The ‘becoming’ of power and liberation that was the civil rights
movement, in a life and death environment, which was not exclusive to African Americans. This was a time when people experienced real solidarity and still remembered how to communicate, and in fact, relied on it in order to survive. However, the communications of those days is far from the technological abstraction which we have resorted to today. Jazz is ultimately a very high minded communication and reliance on one another.tweeting and texting hardly suffices to capture those ephemera and nuance to say nothing of the raw power that characterized the likes of John Coltrane, Miles Davis, Charlie Parker, Billie Holiday and others.
The notion that the ‘past’ (pre bop) is Mecca has been perpetrated as a distortion.
The ‘past’ which has been designated as Mecca is confined to one period,
pre-bop, and the music of early 20th century New Orleans . The Perpetrators have been Stanley Crouch, a failed avant garde drummer and his puppet mouthpiece, Wynton Marsalis. Together they
have profited materially and egoistically to the detriment of the rich wealth of true genius.
Very encouraging to read (and hear) about contemporary artists. I look forward to their contributions to the art. And to their innovations which keep the tradition a living archetype.
We long time jazz afficionados can appreciate what's happening. However, those not very familiar with jazz may find the really abstract stuff simply too alien. That's to be expected.
I started with 30's Harlem big bands, Gershwin, and 70's fusion. As my experience grew, my tastes became refined. I got into be-bop. Coltrane, et al. Then free jazz, like Eric Dolphy, my favorite.
So I sympathize with Judith Martin's comment below. The big band and NOLA trad jazz, and the rock-derived fusion could be danced to. But that's not all jazz is. Like Euro-classical music, it's an intellectual form. It can take you to realms way beyond consensus reality. But also like Euro-classical, it can move your soul deeply.

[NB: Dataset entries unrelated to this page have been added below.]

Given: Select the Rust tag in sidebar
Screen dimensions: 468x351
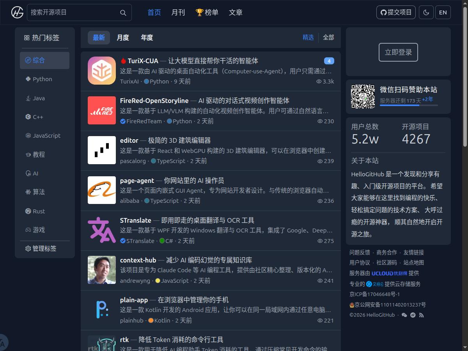Looking at the screenshot, I should [x=39, y=211].
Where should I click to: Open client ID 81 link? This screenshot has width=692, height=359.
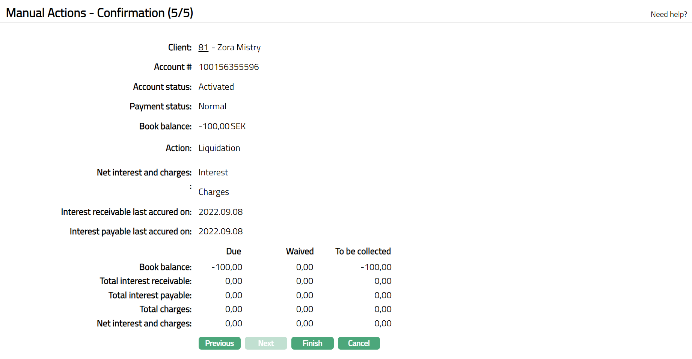click(x=203, y=48)
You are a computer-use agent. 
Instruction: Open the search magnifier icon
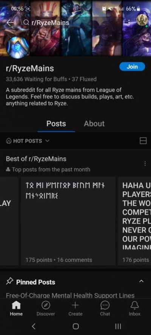26,22
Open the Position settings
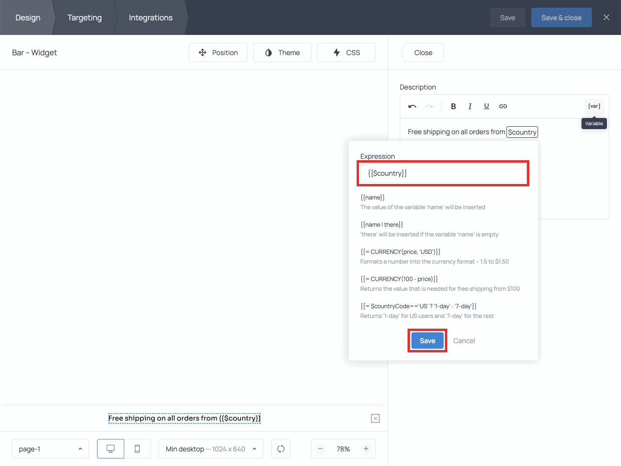This screenshot has width=621, height=466. (218, 52)
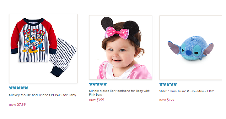Screen dimensions: 226x119
Task: Click the last Mickey rating icon under the Stitch plush
Action: [x=175, y=85]
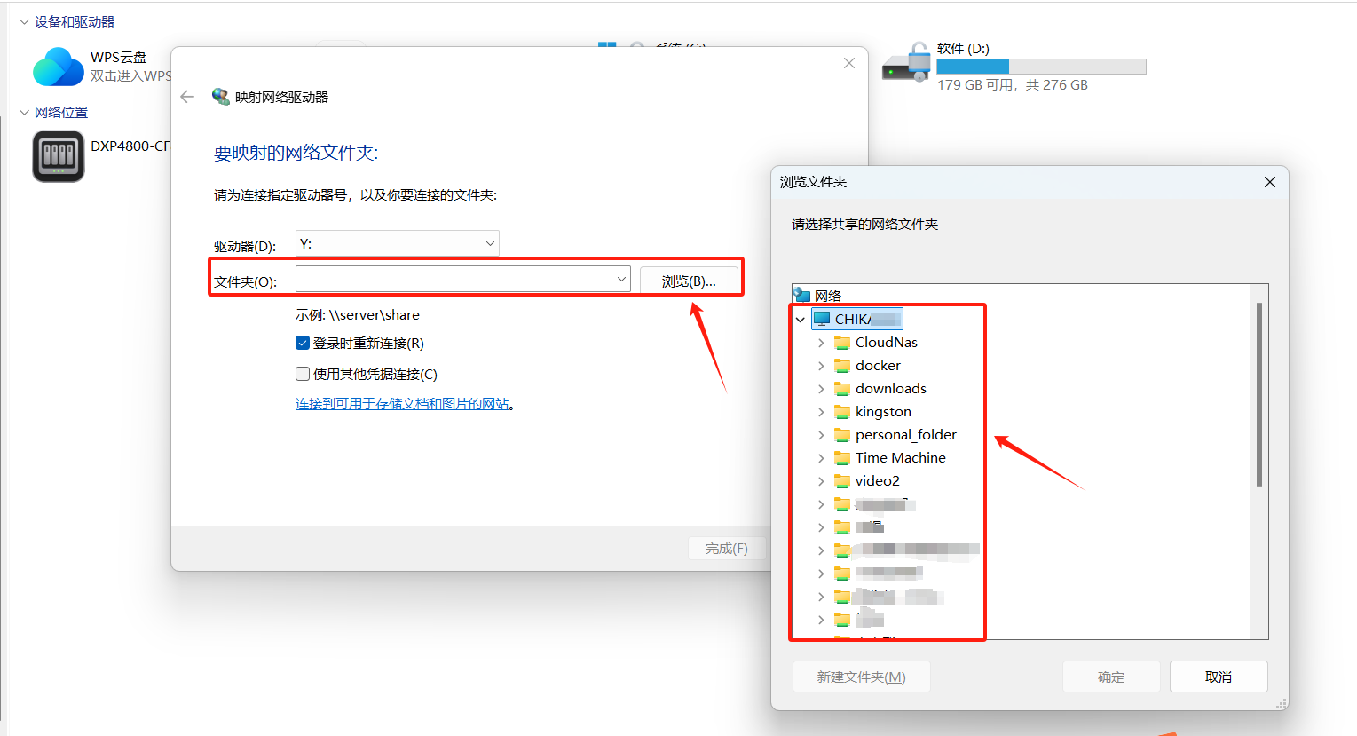This screenshot has height=736, width=1357.
Task: Collapse the 设备和驱动器 section
Action: (24, 22)
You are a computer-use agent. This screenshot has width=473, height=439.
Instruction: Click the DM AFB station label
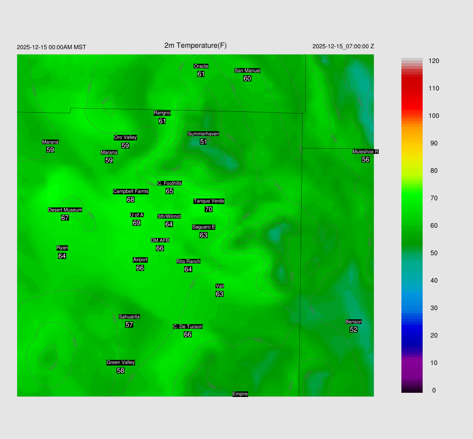point(160,240)
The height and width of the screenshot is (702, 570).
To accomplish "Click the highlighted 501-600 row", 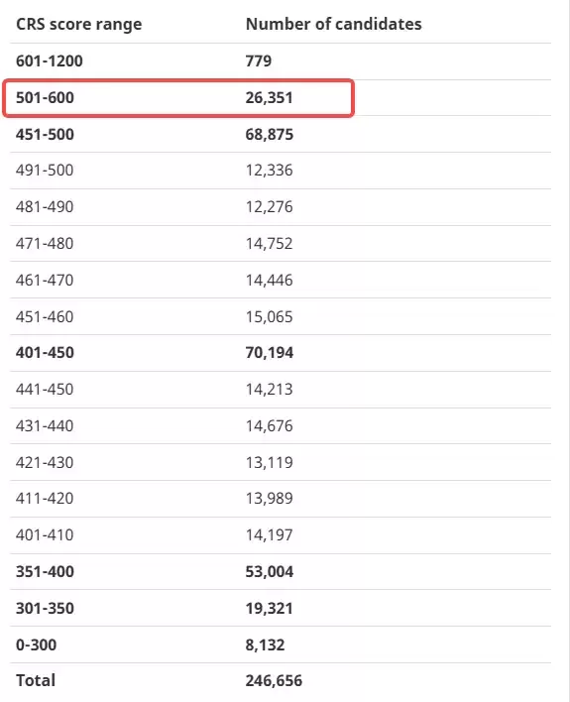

Therefore we need the explorations of these young artists. As benjorama says, let them function free of institutions and established festivals. The young will find territories we older folks never imagined. They will send us notes from the underground; maybe cosmic spaces as well. We should be listening.

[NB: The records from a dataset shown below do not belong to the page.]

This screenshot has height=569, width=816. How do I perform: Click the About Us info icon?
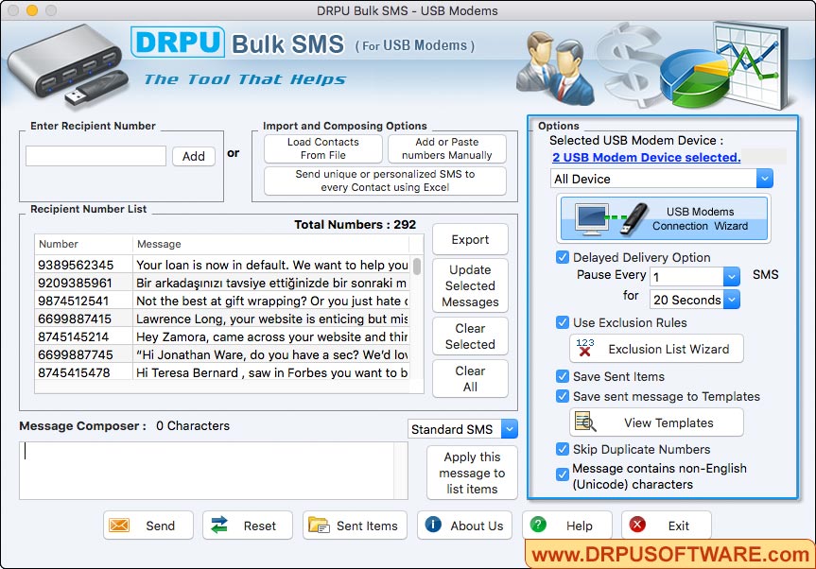pyautogui.click(x=434, y=526)
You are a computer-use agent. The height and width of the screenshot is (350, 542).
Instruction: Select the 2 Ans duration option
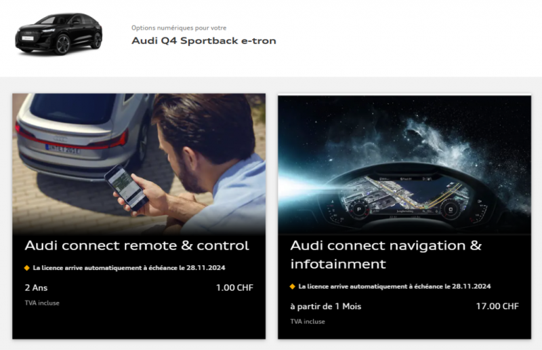coord(37,288)
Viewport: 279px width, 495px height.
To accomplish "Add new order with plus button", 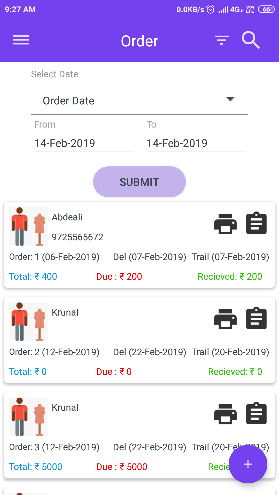I will (248, 464).
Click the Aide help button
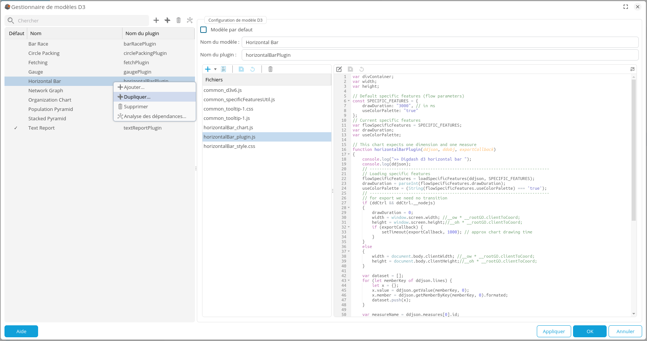The image size is (647, 341). (x=21, y=331)
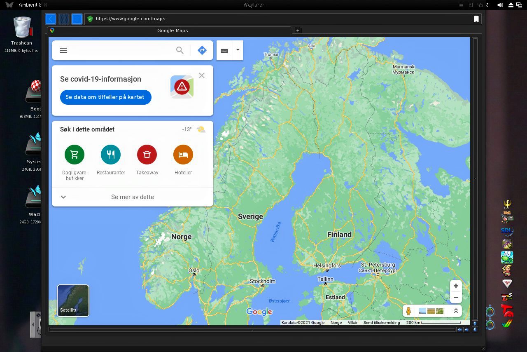Click the browser back arrow button
Image resolution: width=527 pixels, height=352 pixels.
coord(51,19)
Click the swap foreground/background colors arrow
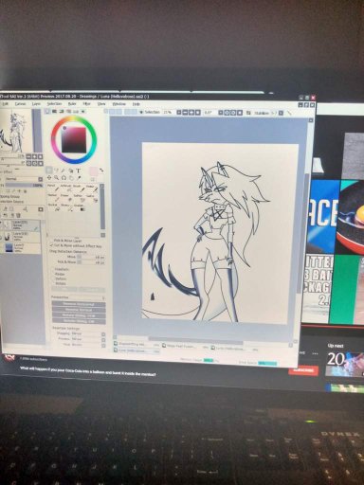 (x=101, y=171)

This pretty much explains it all. If we want to revitalize the jazz, we need to take it back to the underground from which the music was created in the first place. Create a scene that is separate from the expensive Jazz societies, festivals, and Universities which dominates jazz and diminishes accessibility. It is up to the new generation of jazz musicians to take the music from the institutions and back to the underground to establish a base of talent and fans that jazz so desperately needs right now.

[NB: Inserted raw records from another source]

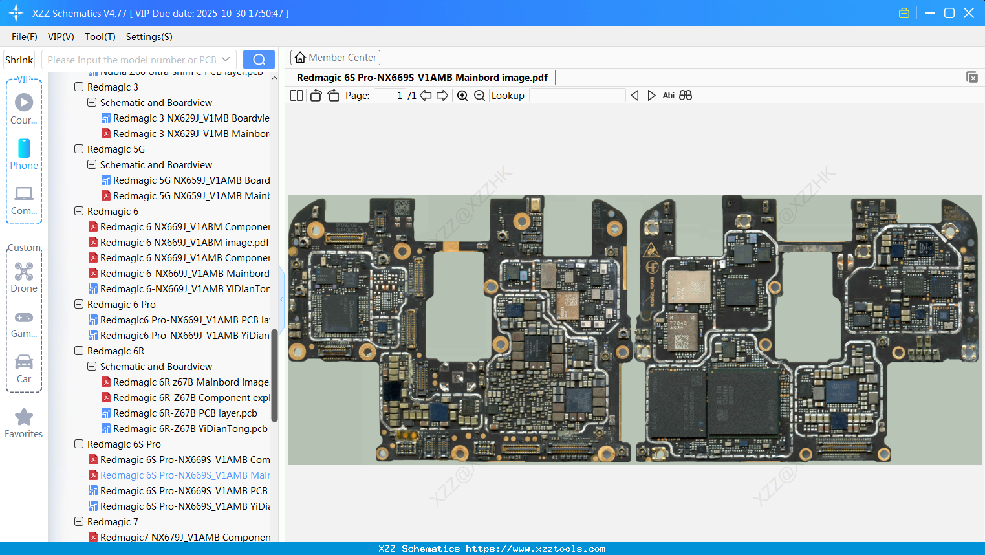The width and height of the screenshot is (985, 555).
Task: Start the blue model search
Action: pyautogui.click(x=259, y=59)
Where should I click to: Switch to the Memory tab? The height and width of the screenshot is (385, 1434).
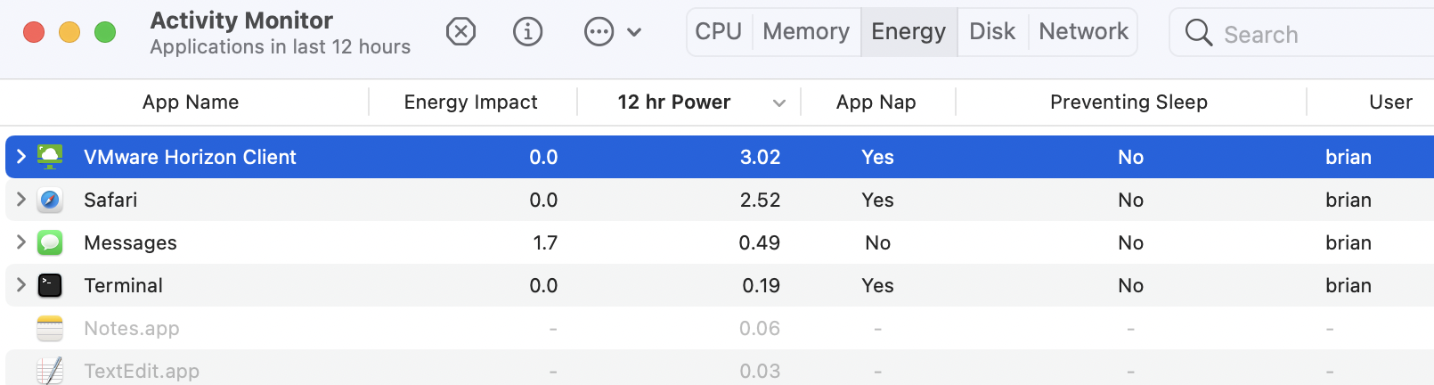click(806, 32)
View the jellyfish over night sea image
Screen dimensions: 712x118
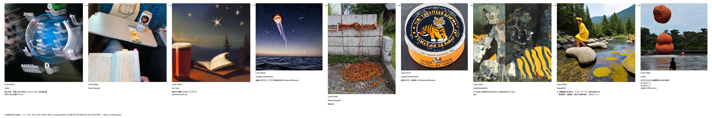tap(289, 37)
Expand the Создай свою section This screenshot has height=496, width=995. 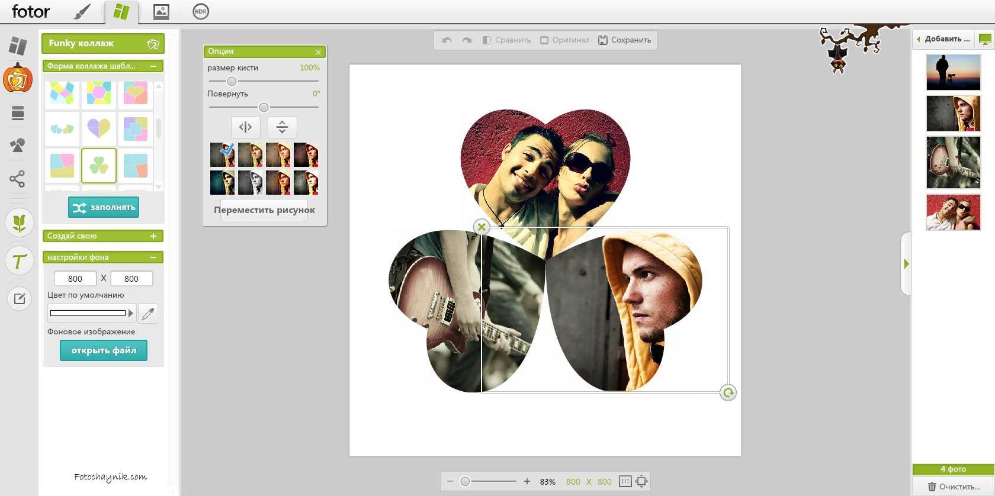153,236
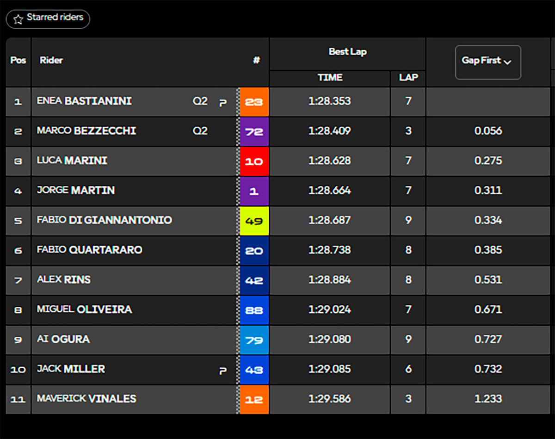Screen dimensions: 555x439
Task: Sort by the Pos column header
Action: pos(19,60)
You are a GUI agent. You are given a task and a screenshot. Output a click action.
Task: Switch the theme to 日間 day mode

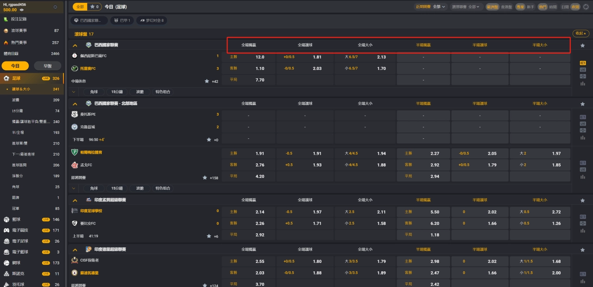(565, 7)
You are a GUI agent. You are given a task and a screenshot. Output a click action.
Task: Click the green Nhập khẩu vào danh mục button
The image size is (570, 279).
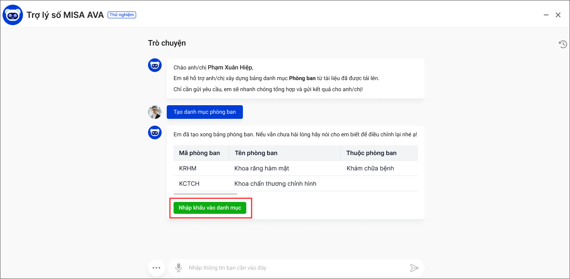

The issue in this article, of course, seems to be that the "old masters" are dying off sooner than the younger generations can step in to adequately fill their shoes.
Here in New Orleans, especially since the post-Katrina floods in 2005, there has been an extra effort being made throughout the area to encourage young music students to start learning to play classic jazz. (I'm not trying to advertise anything here, but a lot of Mardi Gras music is good, solid jazz.)
But will people still dance to jazz? Will any of you out there dance to it? I gaar-on-tee that you will do well to keep a white handkerchief with you, for one day, you will need it to twirl in the air for second-lining. You won't need lessons to learn how to dance, either. "Shake your bootie" and the "buck and wing" will come to you so naturally you won't believe it so, because you will be having so much fun!
Jazz is a bad name for American Classical Music.